TASK BRIEF:
Can you rewrite the data from the line containing "Image resolution: width=484" down to the line containing "click(x=459, y=405)", both lines included and every word kept, but with each answer coordinate adjusted by -111 and the pictures left out?

DATA SECTION:
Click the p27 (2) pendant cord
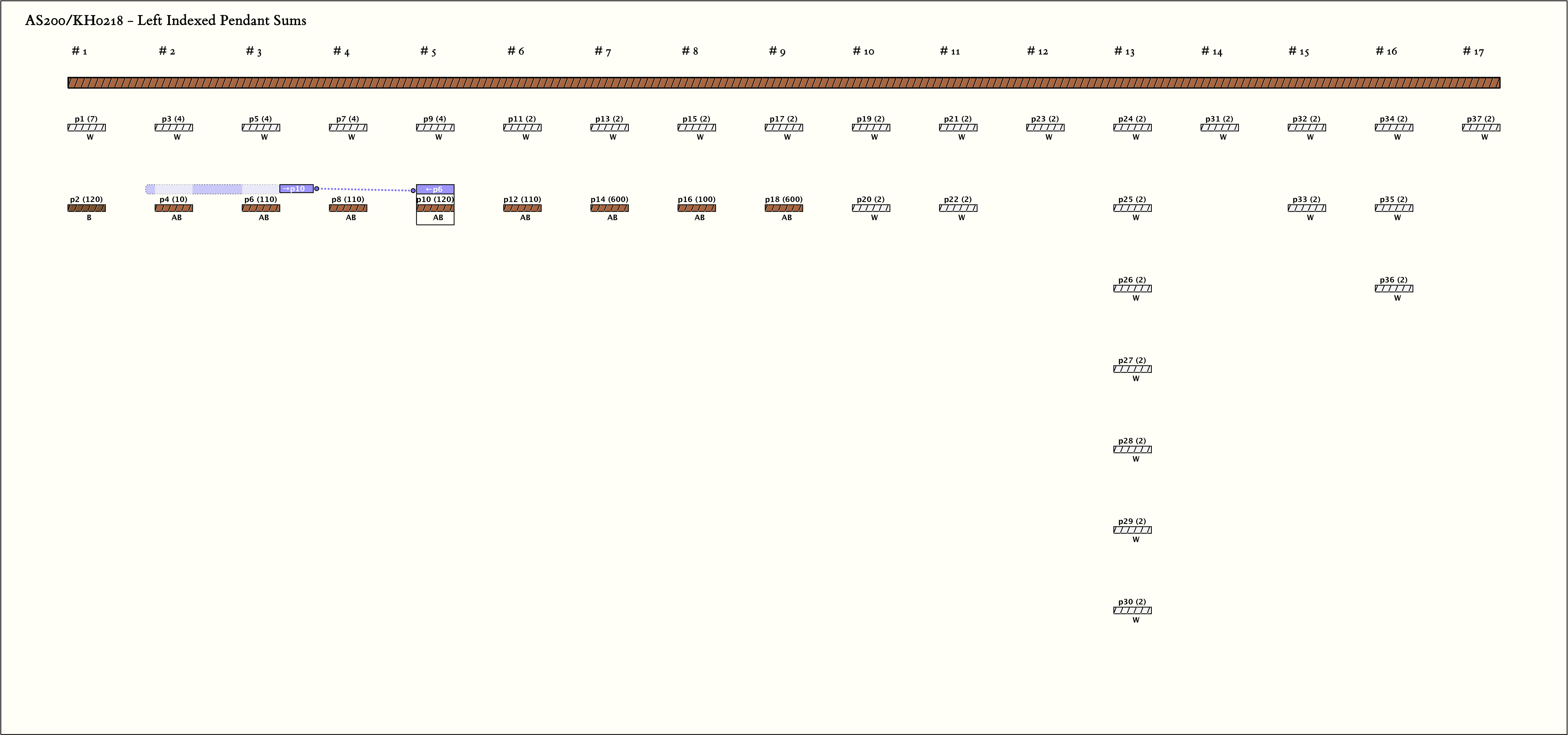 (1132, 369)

* * *

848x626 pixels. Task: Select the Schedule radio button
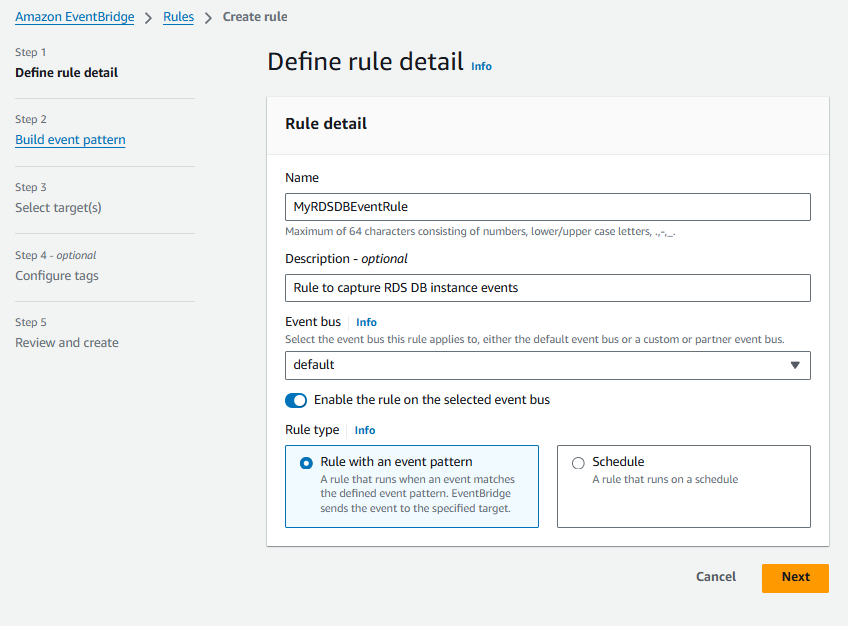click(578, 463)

---

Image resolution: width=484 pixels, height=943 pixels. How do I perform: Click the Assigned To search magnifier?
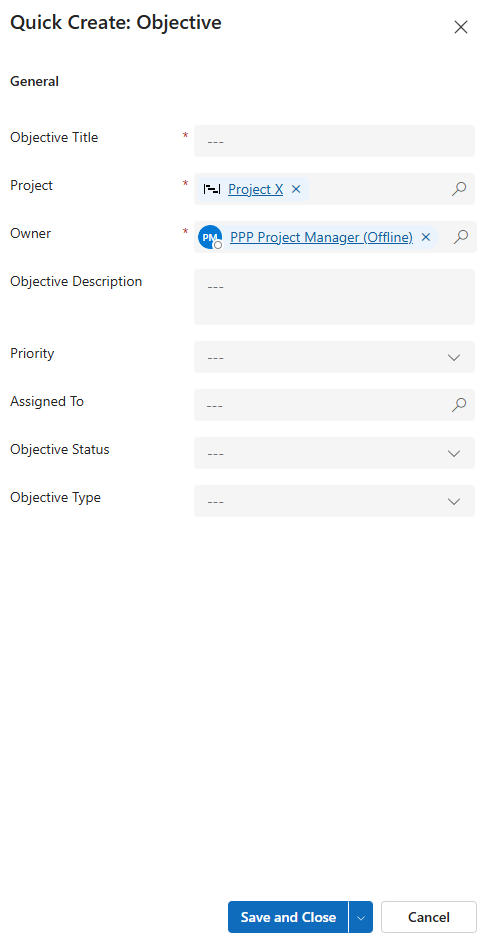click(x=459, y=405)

EXERCISE ANSWER:
Image resolution: width=484 pixels, height=943 pixels. How do I perform: Click the Assigned To search magnifier?
click(x=348, y=294)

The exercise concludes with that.